In recent years, international Big Oil has generally accelerated the pace of the energy transition. However, what can be noted recently is that geopolitical conflicts have led European Big Oil to issue successive stances to return to fossil fuels.


For example, Shell plc recently announced that they will increase their liquefied natural gas (LNG) production and maintain oil production until 2030.


This is the company's response to the strong global demand for fossil energy, but it seems somewhat out of place at a time when global pressure to decarbonize is enormous.


Wael Sawan, Shell's chief executive who took office in January, told an investor briefing at the New York Stock Exchange that Shell will shift capital to its gas business, where it has an advantage. To do so, Shell will invest in LNG factories in Canada and elsewhere, increasing its capacity by 11 million tons by 2030. That increase is equivalent to 15 percent of demand from Japan, the world's largest LNG importer.


Shell currently produces about 1.5 million barrels of oil per day. This level will be maintained by continuing to develop offshore fields in the Gulf of Mexico through 2030. Shell will produce about 1.9 million barrels of oil per day in 2019. The current 1.5 million barrels of oil per day are the result of voluntary cuts, but Shell is clearly unwilling to continue cutting fossil energy production.


Previously, major European energy companies committed to reducing fossil energy production while expanding solar and wind power and their electricity retail businesses. Shell was originally more positive about decarbonization than the U.S. energy giants. However, Shell still adjusted its energy policy due to favorable factors such as strong global demand for fossil energy after the Russia-Ukraine conflict, high profit margins, and the high concern of countries for energy security.


In February, British Petroleum (BP) also announced that it would produce 25% less oil and gas by 2030 than it did in 2019. This is a narrower decline than the company's previously announced official target of a 40% year-on-year reduction.


At present, fossil energy margins are still higher than those of new energy businesses, which is why Shell is slowing down its energy transition.


Previously, market analysts feared that crude oil and natural gas holdings would temporarily become "stranded assets" due to flow restrictions caused by the COVID-19 pandemic and the general trend of decarbonization. Accordingly, European giants have strengthened their power businesses in preparation for decarbonization.


However, the power business is less profitable than the fossil energy business and does not have high synergies with existing businesses. On May 14, Shell announced that it would "reduce the scope of its power business investments" and that the company's goal of "becoming the world's largest power company", which it had been advocating for several years, had actually been cancelled.


The adjustment of Shell's energy policy also includes its withdrawal from the electricity and gas retail business in Europe, Wael Sawan said, adding that solar and wind power are growth areas, but Shell has no advantage in this area, so it should strengthen the business in which the company excels.

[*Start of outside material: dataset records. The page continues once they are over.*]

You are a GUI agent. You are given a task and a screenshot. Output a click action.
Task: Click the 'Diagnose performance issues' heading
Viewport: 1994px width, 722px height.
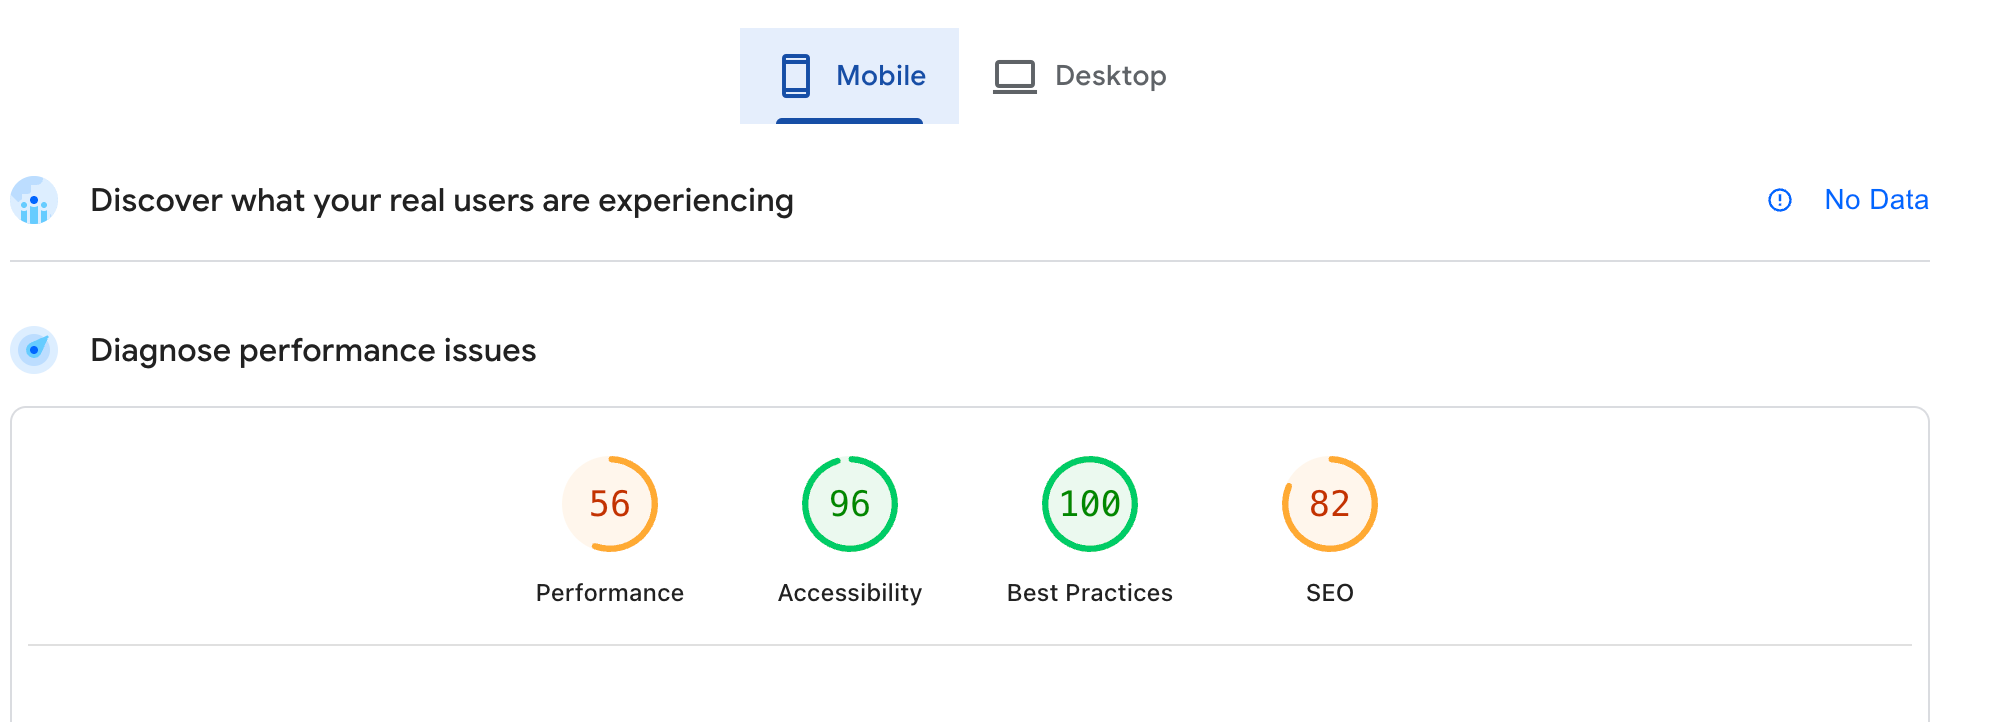click(x=313, y=351)
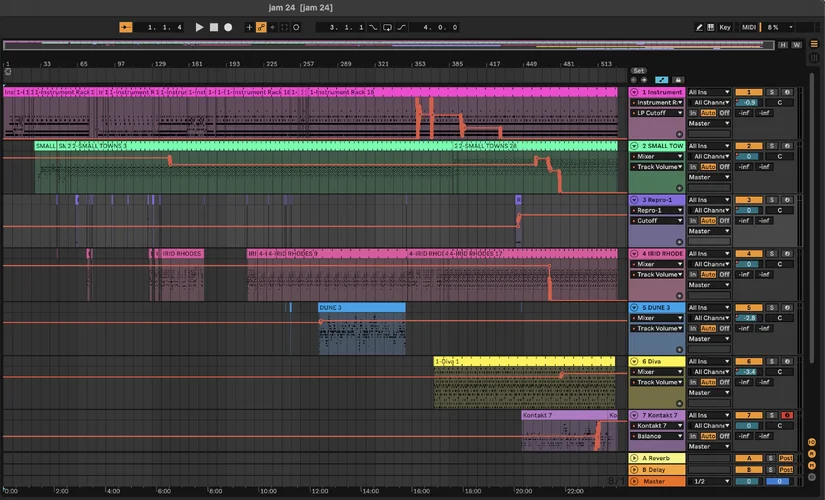Open Master output dropdown on 6 Diva
The image size is (825, 500).
[x=711, y=393]
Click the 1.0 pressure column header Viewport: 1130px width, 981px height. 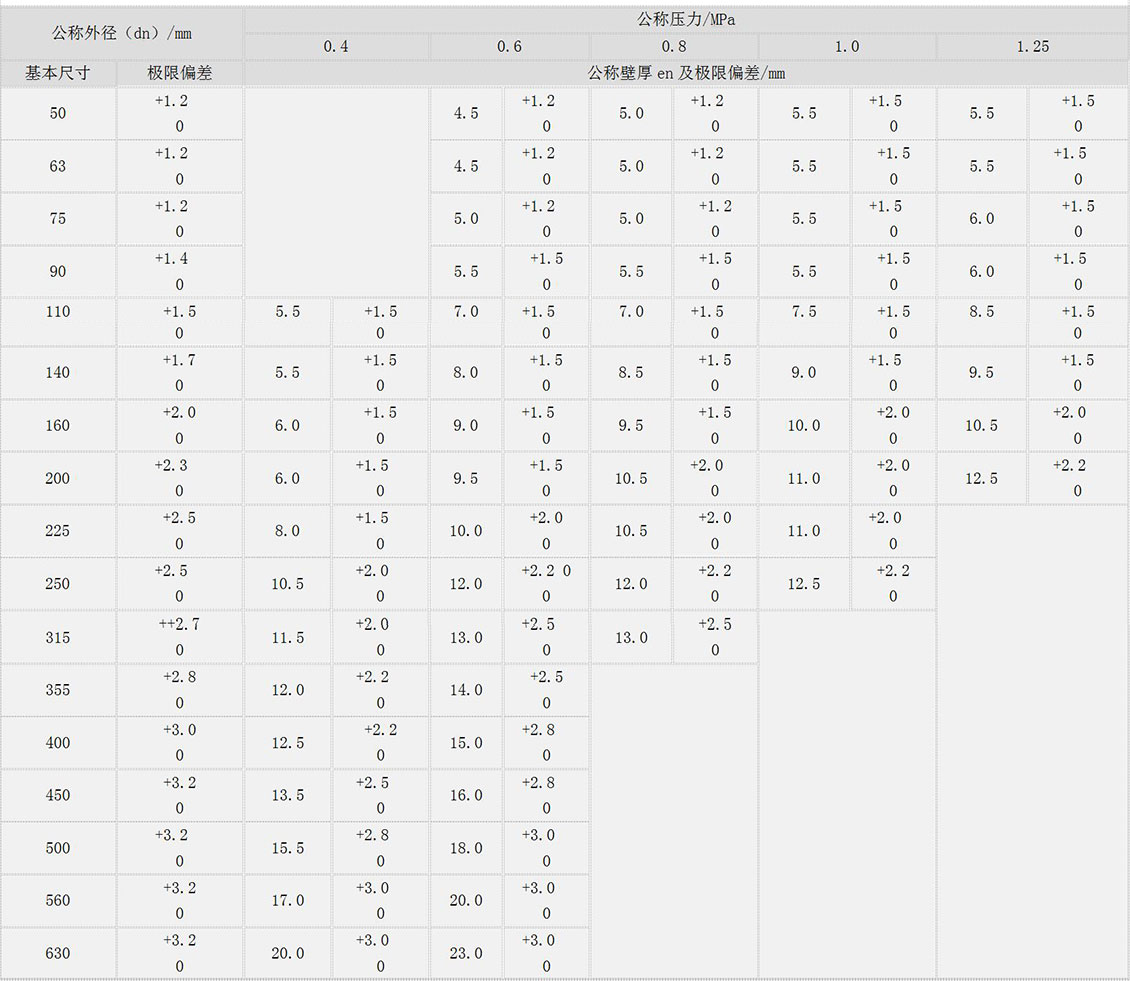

Shell is not alone in making changes to its energy policy.


U.S. oil giant ExxonMobil has made LNG, offshore fields, and shale development its three pillars of growth and continues to make "reverse investments" to steadily develop fossil fuels amid the decarbonization trend.


Financial markets are also bullish on ExxonMobil. Compared with January 2022 before the outbreak of the Russian-Ukrainian conflict, the share prices of Shell and BP have risen by 40%, while ExxonMobil has risen by 70%. Against this backdrop, oil companies could lose their main source of revenue if they ignore the strong demand for fossil energy and abandon their main business. However, if companies do not keep up with the general trend of energy transition, the operation will also be at a dead end. Oil industry operators are carefully assessing the best time to move toward decarbonization.


Wael Sawan emphasized that Shell's goal of achieving "net-zero greenhouse gas emissions" by 2050 remains unchanged. Shell will invest in new businesses that rely on fossil energy expertise, such as CO2 recovery and hydrogen, to prepare for the coming wave of energy transition.